Closure and Spanning Trees with Bounded Total Excess

Abstract

Let \(\alpha \ge 0\) and \(k \ge 2\) be integers. For a graph G, the total k-excess of G is defined as \(\text{ te }(G;k)=\sum _{v \in V(G)}\max \{d_G(v)-k,0\}\). In this paper, we propose a new closure concept for a spanning tree with bounded total k-excess.

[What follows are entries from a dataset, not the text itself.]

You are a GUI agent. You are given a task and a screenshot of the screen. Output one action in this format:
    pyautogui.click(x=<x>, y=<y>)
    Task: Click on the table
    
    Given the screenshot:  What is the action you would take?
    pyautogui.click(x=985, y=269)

We prove that: Let G be a connected graph, and let u and v be two non-adjacent vertices of G. If G satisfies one of the following conditions, then G has a spanning tree T such that \(\text{ te }(T;k) \le \alpha\) if and only if \(G+uv\) has a spanning tree \(T'\) such that \(\text{ te }(T';k) \le \alpha\):

1. (i)

   \(\max \{ \sum _{x \in X} d_G(x): X \text{ is } \text{ a } \text{ subset } \text{ of } S \text{ with } |X|=k \} \ge |G|-1 \text{ for } \text{ every } \text{ independent } \text{ set } S \text{ in } G \text{ of } \text{ order } k+1 \text{ such } \text{ that } \{ u,v \} \subseteq S\); or

2. (ii)

   \(\max \{ \sum _{x \in X} d_G(x): X \text{ is } \text{ a } \text{ subset } \text{ of } S \text{ with } |X|=k \} \ge |G|-\alpha -1 \text{ for } \text{ every } \text{ independent } \text{ set } S \text{ in } G \text{ of } \text{ order } k+\alpha +1 \text{ such } \text{ that } S \cap \{ u,v \} \ne \emptyset .\)

We also show examples to show that these conditions are sharp.